Compromising the usability for the sake of design is a self-indulgent approach, and shows a lack of understanding of your actual end users.

But it is not just the web that’s guilty of unexpected navigation. Blu-ray menus are another prime culprit. While studios like Universal and Sony have their (relatively) bland and consistent menu systems across titles, it at least places emphasis on usability, rather than unique navigation from title to title. 

One of the biggest usability issues on home video menus is the reliance on colour only to indicate a highlighted option – which can make sense when there are multiple buttons, but when there are just two options, and colour is the sole highlight, how do you know which is actually selected? Similarly, when menus (such as Universal’s) that rely on icons only which never have labels or clear illustrations as to what they are. Apparently an asterisk is for ‘special features’.

Is that what you would expect?

Surely it makes more sense to implement menus and navigation systems that are clear, expected and intuitive to use? In recent years, especially on the 4K discs, Sony has hit the nail on the head. A bit animated at times, but consistently designed (yet still branded movie-to-movie), and clear labels – it just makes so much sense.

While on a 10 hour road trip for Christmas, there was time to also see that usability issues extend to cars too.

In my car, there’s a button – it’s labelled Sync. It is on the driver’s side, and when pressed, makes the dual-zone climate control be in sync – the button has a small orange LED that tells you it is “on”. As the driver changes their temperature, the passenger side changes too.

It’s a really neat feature – especially when you’re the sole driver of the car – but given it is a button, what would you expect if you press the button again?

Turn Sync off, right?

Well, GM thought otherwise – pressing “Sync” again does nothing. It keeps the Sync mode on – that orange LED stays on. But that’s not what you’d expect with a button that lights up like this. If it were a switch, you would expect that binary action – on and off – but as a button lit up (suggesting a toggle), we are accustomed to expecting it to behave as a toggle – press to enable, and press to disable.

Want to know how you actually disable the Sync? The passenger climate control temperature needs to be adjusted – that’s the only way to remove the Sync. Because that makes sense, right?

If you give the user a button, make sure that button behaves as expected.

Through day to day life, we inherit a certain level of expectations. When we turn a tap on, water comes out. When we turn the tap off, water stops.

When we press a button and it lights up to signify its “on”state, we expect that when we press it again, it would turn off.

That’s our expectation. So why change that?

Shifting away from expected results decreases usability - whether you’re building a website, a 4K Blu-ray menu or a car – when an action behaves in an unexpected way (or lacks clarity in its intended function or is just too darn hard to find), then you’re impacting the speed and ease at which your users can interact with your implementation.

In the case of web design, this doesn’t mean you need to keep it boring, but follow those expectations – make navigation easy to find, avoid implementing unique or out-of-the-ordinary scrolling requirements, and ensure buttons have context – with a combination of accessible tool tips, clear labels and meaningful highlights. 

This isn’t just for a stock-standard website, but any web-based application too.

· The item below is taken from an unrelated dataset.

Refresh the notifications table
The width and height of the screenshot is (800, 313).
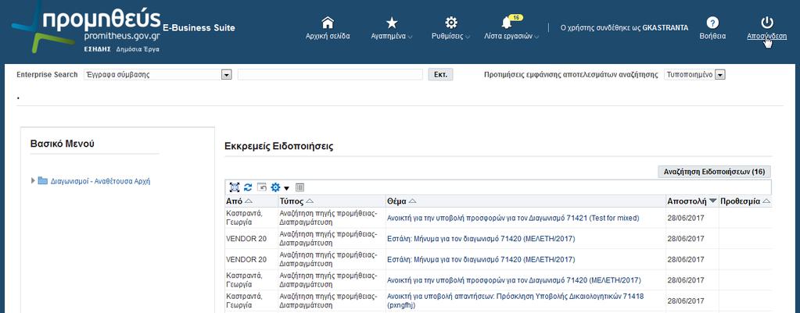[x=248, y=187]
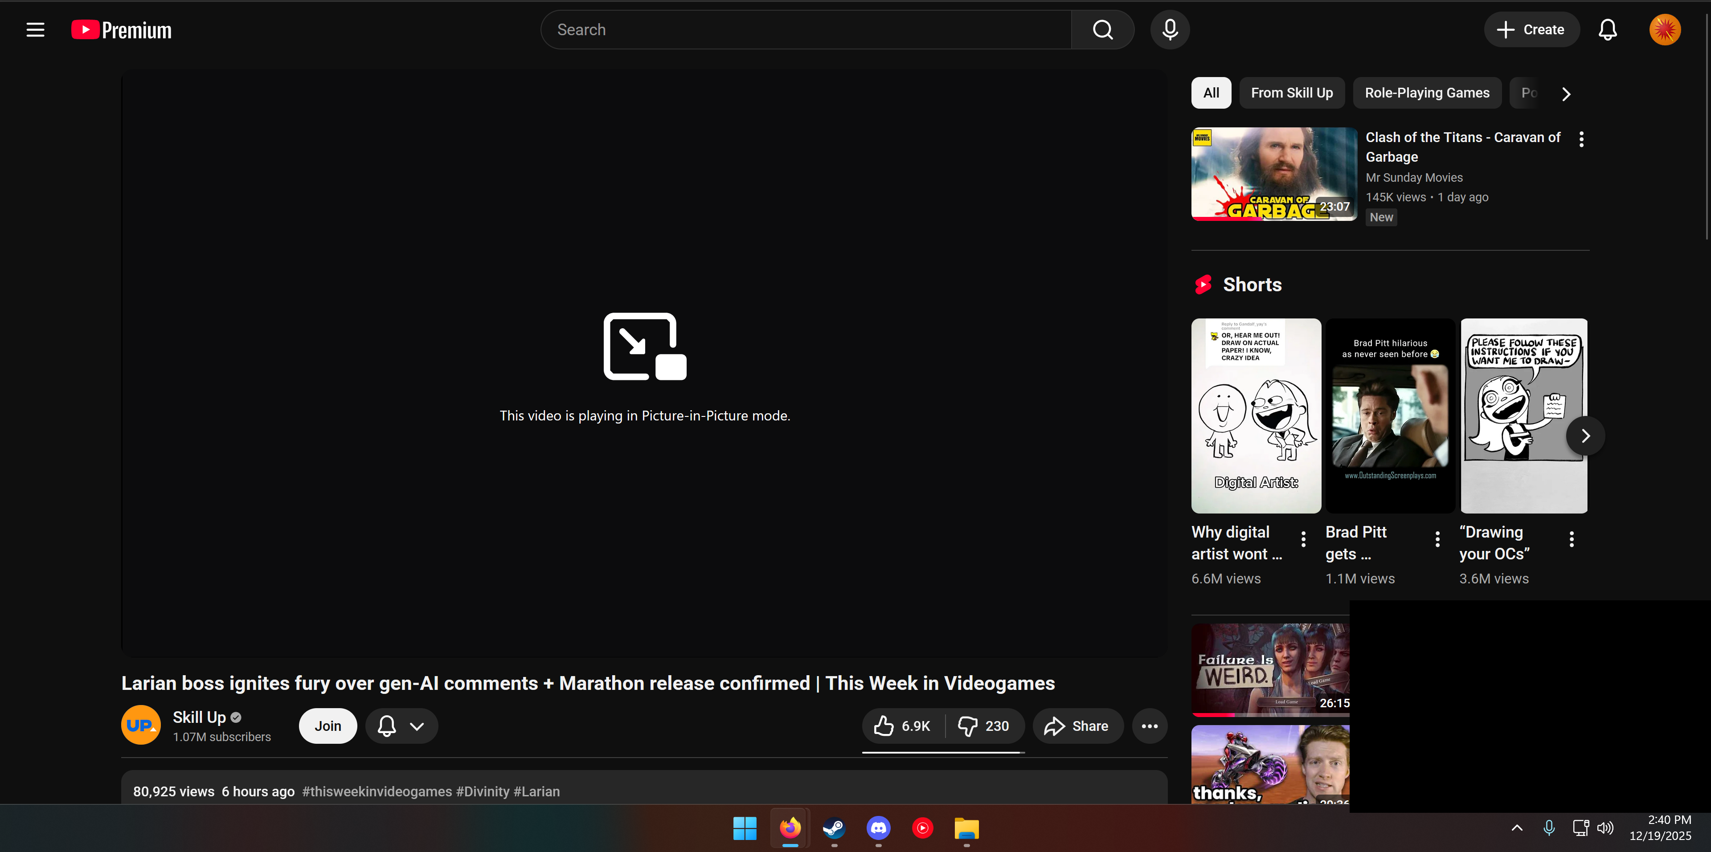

We have the tools to develop any interface element we want – but follow those best practice components that fulfil a user’s expectations to ensure your project remains easy to use. Make toggles do just that – toggle. Buttons have a clear action. Select boxes and date pickers behave as expected (and take advantage of OS-specific pickers, where suitable). If you need to be developing a new interface component, think of your end users and what their expectations of your components is. When your visitors easily find what they’re looking for, you’re a let to increase the success rate for your calls to action and boost conversions.